ENTRIES SUPPLIED:
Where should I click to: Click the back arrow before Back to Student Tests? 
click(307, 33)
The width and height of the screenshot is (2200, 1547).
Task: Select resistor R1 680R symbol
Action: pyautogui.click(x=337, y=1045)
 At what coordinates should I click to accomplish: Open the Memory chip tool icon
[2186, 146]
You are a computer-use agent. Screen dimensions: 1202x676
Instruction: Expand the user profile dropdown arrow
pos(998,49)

TASK PROMPT:
Copy each line exactly, beginning at the one with "You are a computer-use" and stopping after the last line of the entries. Include nothing else.

EXERCISE ANSWER:
You are a computer-use agent. Screen dimensions: 1202x676
Instruction: Expand the user profile dropdown arrow
pos(998,49)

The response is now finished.